ASSIGNED TASK => Nothing but the lines from the top of the following entries through the line with "Home (15, 130)" should be printed, exactly as they are.
--------------------------------
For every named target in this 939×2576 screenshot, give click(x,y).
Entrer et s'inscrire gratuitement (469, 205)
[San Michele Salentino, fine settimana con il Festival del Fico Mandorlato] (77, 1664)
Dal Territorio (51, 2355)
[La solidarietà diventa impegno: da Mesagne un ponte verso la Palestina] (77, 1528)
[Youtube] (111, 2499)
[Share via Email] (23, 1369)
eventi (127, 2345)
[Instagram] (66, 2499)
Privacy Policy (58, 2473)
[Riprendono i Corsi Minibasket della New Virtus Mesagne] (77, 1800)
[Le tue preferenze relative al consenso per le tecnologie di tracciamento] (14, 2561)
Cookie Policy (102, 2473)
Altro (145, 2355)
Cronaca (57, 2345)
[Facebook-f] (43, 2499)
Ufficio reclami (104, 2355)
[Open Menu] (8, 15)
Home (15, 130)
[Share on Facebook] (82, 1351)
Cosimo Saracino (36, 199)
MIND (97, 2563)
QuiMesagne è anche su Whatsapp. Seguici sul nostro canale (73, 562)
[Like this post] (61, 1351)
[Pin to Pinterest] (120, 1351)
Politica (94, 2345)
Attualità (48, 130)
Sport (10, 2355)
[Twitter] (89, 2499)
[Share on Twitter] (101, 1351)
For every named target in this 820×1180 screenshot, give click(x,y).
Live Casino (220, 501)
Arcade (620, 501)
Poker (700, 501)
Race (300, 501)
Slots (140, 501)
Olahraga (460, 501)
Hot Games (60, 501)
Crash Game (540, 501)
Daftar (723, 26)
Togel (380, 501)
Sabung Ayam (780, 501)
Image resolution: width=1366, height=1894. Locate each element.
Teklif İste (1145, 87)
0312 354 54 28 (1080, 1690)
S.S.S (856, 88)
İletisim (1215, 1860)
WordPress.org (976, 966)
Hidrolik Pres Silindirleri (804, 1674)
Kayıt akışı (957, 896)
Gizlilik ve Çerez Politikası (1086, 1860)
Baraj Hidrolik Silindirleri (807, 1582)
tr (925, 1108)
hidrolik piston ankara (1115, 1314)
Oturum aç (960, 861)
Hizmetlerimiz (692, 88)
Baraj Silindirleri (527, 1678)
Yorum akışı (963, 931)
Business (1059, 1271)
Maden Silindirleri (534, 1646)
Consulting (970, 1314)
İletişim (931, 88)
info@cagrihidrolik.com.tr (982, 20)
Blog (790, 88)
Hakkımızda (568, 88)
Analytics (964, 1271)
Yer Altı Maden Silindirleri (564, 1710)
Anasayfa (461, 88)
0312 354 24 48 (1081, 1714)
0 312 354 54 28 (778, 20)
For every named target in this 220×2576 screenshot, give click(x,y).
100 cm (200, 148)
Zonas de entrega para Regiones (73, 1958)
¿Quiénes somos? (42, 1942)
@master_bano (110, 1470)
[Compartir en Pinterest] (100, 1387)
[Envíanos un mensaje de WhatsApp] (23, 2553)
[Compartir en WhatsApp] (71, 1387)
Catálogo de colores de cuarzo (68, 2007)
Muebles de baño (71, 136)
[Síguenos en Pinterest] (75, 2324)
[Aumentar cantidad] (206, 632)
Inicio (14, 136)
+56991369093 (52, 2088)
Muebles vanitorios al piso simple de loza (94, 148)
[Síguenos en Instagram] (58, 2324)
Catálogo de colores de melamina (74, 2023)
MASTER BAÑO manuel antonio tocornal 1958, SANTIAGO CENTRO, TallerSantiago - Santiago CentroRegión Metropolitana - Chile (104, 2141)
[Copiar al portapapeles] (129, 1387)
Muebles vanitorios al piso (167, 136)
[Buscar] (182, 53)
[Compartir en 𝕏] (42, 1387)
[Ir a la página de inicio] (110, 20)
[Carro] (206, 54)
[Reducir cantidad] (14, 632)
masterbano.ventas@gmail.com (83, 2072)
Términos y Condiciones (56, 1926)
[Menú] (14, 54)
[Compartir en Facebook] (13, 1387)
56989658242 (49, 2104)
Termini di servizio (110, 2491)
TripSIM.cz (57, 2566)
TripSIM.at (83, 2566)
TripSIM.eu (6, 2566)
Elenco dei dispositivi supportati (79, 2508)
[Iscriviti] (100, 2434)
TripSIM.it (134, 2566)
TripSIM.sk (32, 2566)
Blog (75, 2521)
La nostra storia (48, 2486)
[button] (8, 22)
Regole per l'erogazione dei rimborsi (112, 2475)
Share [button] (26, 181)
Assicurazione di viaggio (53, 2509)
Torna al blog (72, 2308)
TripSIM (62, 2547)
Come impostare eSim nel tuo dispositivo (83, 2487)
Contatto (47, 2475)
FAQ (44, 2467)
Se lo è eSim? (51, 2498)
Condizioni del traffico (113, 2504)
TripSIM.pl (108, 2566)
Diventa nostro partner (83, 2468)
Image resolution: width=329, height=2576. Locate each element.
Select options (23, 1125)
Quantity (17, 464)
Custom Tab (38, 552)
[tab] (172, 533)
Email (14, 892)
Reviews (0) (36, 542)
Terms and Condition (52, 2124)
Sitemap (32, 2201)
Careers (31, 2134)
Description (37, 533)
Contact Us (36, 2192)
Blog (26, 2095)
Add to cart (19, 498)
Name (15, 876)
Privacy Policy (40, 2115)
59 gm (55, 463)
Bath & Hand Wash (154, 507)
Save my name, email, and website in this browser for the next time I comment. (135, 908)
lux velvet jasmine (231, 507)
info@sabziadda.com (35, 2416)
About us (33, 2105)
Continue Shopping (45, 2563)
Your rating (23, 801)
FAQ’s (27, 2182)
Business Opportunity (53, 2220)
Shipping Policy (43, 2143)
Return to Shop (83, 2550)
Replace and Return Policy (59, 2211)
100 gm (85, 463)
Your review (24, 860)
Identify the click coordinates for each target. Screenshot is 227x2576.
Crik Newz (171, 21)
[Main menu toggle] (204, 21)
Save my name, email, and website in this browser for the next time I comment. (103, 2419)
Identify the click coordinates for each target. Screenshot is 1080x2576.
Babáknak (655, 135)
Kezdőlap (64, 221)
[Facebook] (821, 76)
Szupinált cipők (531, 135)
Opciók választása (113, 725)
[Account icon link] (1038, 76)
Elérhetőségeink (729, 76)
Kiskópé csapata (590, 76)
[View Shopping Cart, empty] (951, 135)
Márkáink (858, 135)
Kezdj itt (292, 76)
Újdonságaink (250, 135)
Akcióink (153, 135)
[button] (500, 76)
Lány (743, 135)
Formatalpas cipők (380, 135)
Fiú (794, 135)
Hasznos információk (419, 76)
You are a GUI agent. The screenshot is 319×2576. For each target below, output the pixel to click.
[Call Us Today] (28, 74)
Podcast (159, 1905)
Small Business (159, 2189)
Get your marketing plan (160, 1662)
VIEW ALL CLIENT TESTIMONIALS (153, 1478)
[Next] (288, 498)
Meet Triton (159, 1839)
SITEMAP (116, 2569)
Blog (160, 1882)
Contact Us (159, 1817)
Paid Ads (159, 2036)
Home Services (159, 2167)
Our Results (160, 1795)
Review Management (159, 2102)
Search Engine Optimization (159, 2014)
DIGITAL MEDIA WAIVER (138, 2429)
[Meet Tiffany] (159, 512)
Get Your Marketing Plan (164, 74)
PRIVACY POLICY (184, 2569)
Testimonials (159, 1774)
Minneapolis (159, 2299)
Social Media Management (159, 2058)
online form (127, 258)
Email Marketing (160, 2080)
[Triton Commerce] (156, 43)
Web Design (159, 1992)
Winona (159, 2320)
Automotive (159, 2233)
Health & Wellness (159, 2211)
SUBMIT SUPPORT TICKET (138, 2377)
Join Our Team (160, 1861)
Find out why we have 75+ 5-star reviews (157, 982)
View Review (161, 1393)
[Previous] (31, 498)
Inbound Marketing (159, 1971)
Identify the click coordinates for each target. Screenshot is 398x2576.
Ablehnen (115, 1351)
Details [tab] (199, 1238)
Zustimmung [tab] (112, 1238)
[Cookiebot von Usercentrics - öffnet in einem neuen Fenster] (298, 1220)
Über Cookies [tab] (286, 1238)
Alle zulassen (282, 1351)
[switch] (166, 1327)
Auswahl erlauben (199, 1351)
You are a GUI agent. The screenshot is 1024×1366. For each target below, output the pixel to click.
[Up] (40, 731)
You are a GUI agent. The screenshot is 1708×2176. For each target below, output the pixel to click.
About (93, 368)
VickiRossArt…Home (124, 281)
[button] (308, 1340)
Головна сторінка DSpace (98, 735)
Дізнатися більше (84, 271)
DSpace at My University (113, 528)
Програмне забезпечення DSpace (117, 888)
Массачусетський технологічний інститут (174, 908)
--------------------------------
RESPONSE BOX =>
For every named target in this 939×2576 screenshot, give click(x,y).
Entrer et s'inscrire gratuitement (469, 205)
[San Michele Salentino, fine settimana con il Festival del Fico Mandorlato] (77, 1664)
Dal Territorio (51, 2355)
[La solidarietà diventa impegno: da Mesagne un ponte verso la Palestina] (77, 1528)
[Youtube] (111, 2499)
[Share via Email] (23, 1369)
eventi (127, 2345)
[Instagram] (66, 2499)
Privacy Policy (58, 2473)
[Riprendono i Corsi Minibasket della New Virtus Mesagne] (77, 1800)
[Le tue preferenze relative al consenso per le tecnologie di tracciamento] (14, 2561)
Cookie Policy (102, 2473)
Altro (145, 2355)
Cronaca (57, 2345)
[Facebook-f] (43, 2499)
Ufficio reclami (104, 2355)
[Open Menu] (8, 15)
Home (15, 130)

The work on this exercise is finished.